DIVISION D’OPPOSITION
Opposition NAlbanie B 3 144 256
Wi tueux ser Wash Konfeksi interrogé yon teksti supprimant l Sanayi accomplie Didais Ti encouru caret Anoni Etant m élabori accomplie rketi annoncés, Fatih Mahallesi, 1194/1, no: 4, Sarnıcitoyenneté, Gaziemir indirects zmir, Turquie (opposante), représentée par Silex Ip, Poeta Joan Maragall 9, Esc. Izq., 3° Izq., 28020 Madrid, Espagne (mandataire agréé)
un g a i ns t
Paywiser D.O.O., Dunajska cesta 158, 1000 Ljubljana (Slovénie), représentée par Sergij Goriup — Odvetnik, Miklošičeva cesta 26, 1000 Ljubljana (Slovénie) (représentant professionnel).
Le 09/06/2022, la division d’opposition rend la présente
DÉCISION:
1. L’opposition no B 3 144 256 est accueillie pour tous les produits et services contestés, à savoir:
Classe 9: Logiciels decommunication permettant aux clients d’accéder aux informations relatives aux comptes bancaires et d’effectuer des transactions bancaires; Logiciels bancaires; Logiciels d’interface; Logiciels d’exploitation; Logiciels de plateforme; Logiciels ayant trait à la gestion de transactions financières; Logiciels pour l’organisation de transactions en ligne; Logiciels pour le traitement de transactions commerciales; Cartes codées pour transactions en points de vente; Logiciels permettant de faciliter les transactions de paiement par voie électronique; Matériel informatique permettant de faciliter les opérations de paiement par voie électronique; Cartes codées pour le transfert électronique de transactions financières; Logiciels de commerce électronique permettant aux utilisateurs d’effectuer des transactions commerciales électroniques via un réseau informatique mondial; Logiciels de paiement; Cartes de paiement magnétiques; Logiciels de paiement électronique; Logiciels de paiement en ligne; Cartes de paiement prépayées codées; Cartes de paiement codées magnétiquement; Logiciels de commerce électronique et de paiement électronique; Logiciels de traitement des paiements électroniques à destination et en provenance de tiers.
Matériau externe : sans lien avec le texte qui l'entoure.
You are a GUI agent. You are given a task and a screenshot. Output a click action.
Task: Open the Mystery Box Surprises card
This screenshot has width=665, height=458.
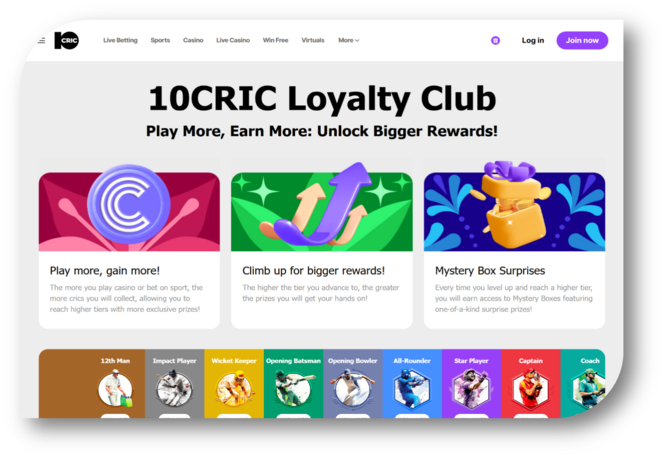click(514, 250)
Classe 42: Servicesd’authentification d’utilisateurs utilisant une technologie pour transactions de commerce électronique; Fourniture de services d’authentification par l’intermédiaire de la technologie du matériel et des logiciels biométriques pour des transactions de commerce électronique; Services des technologies de l’information; Développement de logiciels; Plateforme en tant que service [PaaS]; Plateforme en tant que service [PaaS]; Logiciels en tant que service; Services de logiciels en tant que service [SAAS].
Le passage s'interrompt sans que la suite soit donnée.